Bruce Hopkins (born 12 November 1968) is an Australian professional lifeguard. He is the head of the Waverley Council lifeguards and can be seen on the reality television series Bondi Rescue.

==Career==
Hopkins briefly worked for 2GB prior to becoming a full-time lifeguard. He has worked as a lifeguard with Waverley Council, which oversees Bondi, Tamarama and Bronte Beaches, since 1991 and has been involved in more resuscitations than any other lifeguard in the service. He was appointed head lifeguard in 2000 and is one of the longest serving and most experienced lifeguards on the roster.

In 2006 he won the Australian Lifeguard of the year award, and has recently picked up 2 Gold medals at the Australian Surf Lifesaving titles in the Double Ski and the Board Paddle.

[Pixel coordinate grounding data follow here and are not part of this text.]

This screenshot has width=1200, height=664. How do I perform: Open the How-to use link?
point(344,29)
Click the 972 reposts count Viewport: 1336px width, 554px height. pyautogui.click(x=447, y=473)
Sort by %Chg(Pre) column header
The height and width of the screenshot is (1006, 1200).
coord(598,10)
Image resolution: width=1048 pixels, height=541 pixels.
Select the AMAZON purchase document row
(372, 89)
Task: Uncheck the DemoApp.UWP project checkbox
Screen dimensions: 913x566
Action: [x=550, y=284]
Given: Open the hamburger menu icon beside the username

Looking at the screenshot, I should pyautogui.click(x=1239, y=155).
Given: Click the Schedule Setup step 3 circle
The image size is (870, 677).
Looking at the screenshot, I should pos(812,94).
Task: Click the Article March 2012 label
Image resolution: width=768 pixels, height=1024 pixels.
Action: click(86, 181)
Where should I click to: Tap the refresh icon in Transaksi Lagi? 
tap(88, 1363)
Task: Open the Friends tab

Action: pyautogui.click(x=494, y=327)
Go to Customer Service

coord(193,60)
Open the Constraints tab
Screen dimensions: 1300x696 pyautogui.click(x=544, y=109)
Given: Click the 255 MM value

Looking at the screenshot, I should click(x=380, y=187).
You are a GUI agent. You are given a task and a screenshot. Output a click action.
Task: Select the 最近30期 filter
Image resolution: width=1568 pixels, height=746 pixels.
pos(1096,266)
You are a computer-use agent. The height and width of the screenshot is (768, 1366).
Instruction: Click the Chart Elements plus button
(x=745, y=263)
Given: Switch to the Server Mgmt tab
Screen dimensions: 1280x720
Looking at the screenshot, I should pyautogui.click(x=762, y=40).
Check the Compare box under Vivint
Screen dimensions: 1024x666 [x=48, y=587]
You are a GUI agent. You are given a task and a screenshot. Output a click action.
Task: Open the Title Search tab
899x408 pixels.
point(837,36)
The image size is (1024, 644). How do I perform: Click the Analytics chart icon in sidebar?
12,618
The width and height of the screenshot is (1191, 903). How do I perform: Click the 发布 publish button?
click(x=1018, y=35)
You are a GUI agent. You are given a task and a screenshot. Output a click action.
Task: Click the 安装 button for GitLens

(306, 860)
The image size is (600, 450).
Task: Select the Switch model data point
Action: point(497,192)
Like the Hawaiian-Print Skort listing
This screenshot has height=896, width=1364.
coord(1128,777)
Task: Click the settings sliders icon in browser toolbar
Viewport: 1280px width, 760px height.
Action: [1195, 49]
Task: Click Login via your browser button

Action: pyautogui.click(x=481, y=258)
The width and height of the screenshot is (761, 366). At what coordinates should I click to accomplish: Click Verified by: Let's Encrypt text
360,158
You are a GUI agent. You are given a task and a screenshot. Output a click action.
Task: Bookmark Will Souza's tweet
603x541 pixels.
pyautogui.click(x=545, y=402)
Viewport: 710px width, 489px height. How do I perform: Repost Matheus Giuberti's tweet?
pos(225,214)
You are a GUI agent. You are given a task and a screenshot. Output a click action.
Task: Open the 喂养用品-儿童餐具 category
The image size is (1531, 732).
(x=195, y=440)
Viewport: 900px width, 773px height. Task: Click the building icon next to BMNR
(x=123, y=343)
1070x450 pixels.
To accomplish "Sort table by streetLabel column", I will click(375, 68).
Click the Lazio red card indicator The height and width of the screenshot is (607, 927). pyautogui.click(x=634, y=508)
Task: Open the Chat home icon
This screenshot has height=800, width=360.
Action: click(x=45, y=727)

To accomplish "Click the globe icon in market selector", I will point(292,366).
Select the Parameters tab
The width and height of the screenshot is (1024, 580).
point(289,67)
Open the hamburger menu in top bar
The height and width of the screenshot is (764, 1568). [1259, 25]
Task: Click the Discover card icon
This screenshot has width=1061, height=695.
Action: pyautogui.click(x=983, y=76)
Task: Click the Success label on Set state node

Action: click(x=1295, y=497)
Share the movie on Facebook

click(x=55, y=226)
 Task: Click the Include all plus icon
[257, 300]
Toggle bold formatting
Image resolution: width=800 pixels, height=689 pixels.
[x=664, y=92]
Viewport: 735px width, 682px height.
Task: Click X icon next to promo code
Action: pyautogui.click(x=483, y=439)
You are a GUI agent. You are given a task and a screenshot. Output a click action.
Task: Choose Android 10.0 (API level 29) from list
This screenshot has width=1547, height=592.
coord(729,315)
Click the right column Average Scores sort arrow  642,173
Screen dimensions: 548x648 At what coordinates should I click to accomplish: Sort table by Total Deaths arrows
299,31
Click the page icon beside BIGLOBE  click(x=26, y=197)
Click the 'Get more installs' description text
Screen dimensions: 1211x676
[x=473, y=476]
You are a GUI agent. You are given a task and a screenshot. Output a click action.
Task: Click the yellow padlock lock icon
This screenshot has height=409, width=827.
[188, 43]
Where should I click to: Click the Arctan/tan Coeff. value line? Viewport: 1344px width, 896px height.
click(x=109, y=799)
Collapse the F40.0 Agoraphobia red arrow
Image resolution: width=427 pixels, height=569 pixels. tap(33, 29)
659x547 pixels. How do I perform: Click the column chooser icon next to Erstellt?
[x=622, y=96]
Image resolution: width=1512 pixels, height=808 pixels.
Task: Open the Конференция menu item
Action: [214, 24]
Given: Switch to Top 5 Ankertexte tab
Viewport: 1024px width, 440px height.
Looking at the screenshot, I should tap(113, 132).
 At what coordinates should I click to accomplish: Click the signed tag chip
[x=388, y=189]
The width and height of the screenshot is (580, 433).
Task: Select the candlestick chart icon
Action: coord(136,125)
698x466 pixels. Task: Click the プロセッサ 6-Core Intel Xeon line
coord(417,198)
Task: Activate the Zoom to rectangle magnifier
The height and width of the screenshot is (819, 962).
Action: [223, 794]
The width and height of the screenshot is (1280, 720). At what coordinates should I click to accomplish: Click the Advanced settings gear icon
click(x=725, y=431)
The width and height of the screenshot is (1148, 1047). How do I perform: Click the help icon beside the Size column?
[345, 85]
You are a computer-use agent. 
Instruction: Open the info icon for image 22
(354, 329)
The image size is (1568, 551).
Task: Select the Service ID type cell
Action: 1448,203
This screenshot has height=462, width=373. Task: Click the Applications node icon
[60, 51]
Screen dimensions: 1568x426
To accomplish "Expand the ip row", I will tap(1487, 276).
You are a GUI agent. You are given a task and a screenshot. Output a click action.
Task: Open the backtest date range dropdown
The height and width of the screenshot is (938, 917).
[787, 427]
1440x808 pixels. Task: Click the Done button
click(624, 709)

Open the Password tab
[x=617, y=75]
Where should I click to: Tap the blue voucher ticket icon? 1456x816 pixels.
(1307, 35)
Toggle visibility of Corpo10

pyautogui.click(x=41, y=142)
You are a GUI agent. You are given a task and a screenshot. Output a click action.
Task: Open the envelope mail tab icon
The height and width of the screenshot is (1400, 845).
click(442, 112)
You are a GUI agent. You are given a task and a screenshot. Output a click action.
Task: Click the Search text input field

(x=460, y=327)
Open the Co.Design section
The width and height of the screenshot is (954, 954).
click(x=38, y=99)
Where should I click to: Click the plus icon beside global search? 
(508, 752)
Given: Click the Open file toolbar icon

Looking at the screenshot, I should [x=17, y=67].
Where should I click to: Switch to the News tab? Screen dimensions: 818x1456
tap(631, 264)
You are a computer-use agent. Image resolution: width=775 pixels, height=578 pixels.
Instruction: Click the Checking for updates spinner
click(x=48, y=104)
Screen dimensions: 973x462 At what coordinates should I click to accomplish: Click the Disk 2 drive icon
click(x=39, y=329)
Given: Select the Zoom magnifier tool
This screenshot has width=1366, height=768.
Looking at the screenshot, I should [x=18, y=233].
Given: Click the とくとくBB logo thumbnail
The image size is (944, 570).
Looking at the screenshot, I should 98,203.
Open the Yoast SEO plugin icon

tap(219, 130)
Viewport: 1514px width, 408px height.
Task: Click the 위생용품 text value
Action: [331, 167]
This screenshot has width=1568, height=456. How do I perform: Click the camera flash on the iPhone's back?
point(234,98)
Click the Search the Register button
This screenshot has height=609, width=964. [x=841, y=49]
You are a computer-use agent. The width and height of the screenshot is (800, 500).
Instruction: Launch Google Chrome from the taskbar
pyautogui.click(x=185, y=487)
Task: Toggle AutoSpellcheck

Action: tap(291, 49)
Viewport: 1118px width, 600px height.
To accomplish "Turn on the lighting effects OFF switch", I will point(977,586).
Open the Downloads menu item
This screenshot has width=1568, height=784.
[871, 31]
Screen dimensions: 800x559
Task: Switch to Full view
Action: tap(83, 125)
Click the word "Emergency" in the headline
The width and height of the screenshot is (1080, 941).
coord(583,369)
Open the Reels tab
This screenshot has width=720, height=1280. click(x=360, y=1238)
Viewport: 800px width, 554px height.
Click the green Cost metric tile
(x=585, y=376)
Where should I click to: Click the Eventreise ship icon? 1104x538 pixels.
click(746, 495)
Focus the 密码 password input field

As Bondi's Head Lifeguard, Hopkins had appeared in sixteen seasons of the hit television show, Bondi Rescue. The Network Ten show is based around the Lifeguard Service at Bondi Beach following the numerous rescues and day-to-day activities. The show airs in over 180 countries worldwide, has six Logie Awards, and had nine nominations for 'Most Popular Factual Television Show'. The show has reached over 1.6 million viewers during the highest rating period and is the most watched show on the Discovery Channel.

Hopkins is a regular guest speaker at various international corporations and organisations about his role as Head Lifeguard, expertise in water safety, leadership and teamwork management.

Recent press coverage has included a photo shoot with international supermodel, Karlie Kloss. Coverage ran in Vogue Australia, OK!, Who, Daily Mail and Channel Ten.

Hopkins was recently interviewed on The Project, Ten News, Seven Network, Nine Network, Studio 10, NOVA, KIIS FM & WSFM and more reaching over 10 million people in conjunction with a national water safety campaign to highlight water safety in the ocean and back yard pools given the recent drowning epidemic.

As President of Surf Education International (SEI), an organisation that specialises in the education of water safety with a key focus to minimise drowning numbers globally. SEI has taken Hopkins around the world as a consultant to Japan, India, Maldives, Dubai, UK and Sweden.

Hopkins has worked with brands for endorsement and commercial partnerships including; Virgin Atlantic, UNIQLO, Holeproof Undies, Samsung, Australian Tourism, G’Day LA, Energizer, Bondi Lifeguard Sun Care, Clever Buoy, Stella & Marco Skincare, Casio Watches, LIIVE Sunglasses, Optus, Heineken, QT Hotels & Resorts and Moccona Coffee.

==Personal life==
Hopkins was born and raised in Bronte and has been competing in surf competitions since the age of six.

Hopkins was married to Karen Griffin on 18 September 2020 on Sydney's Northern Beaches where they now both reside.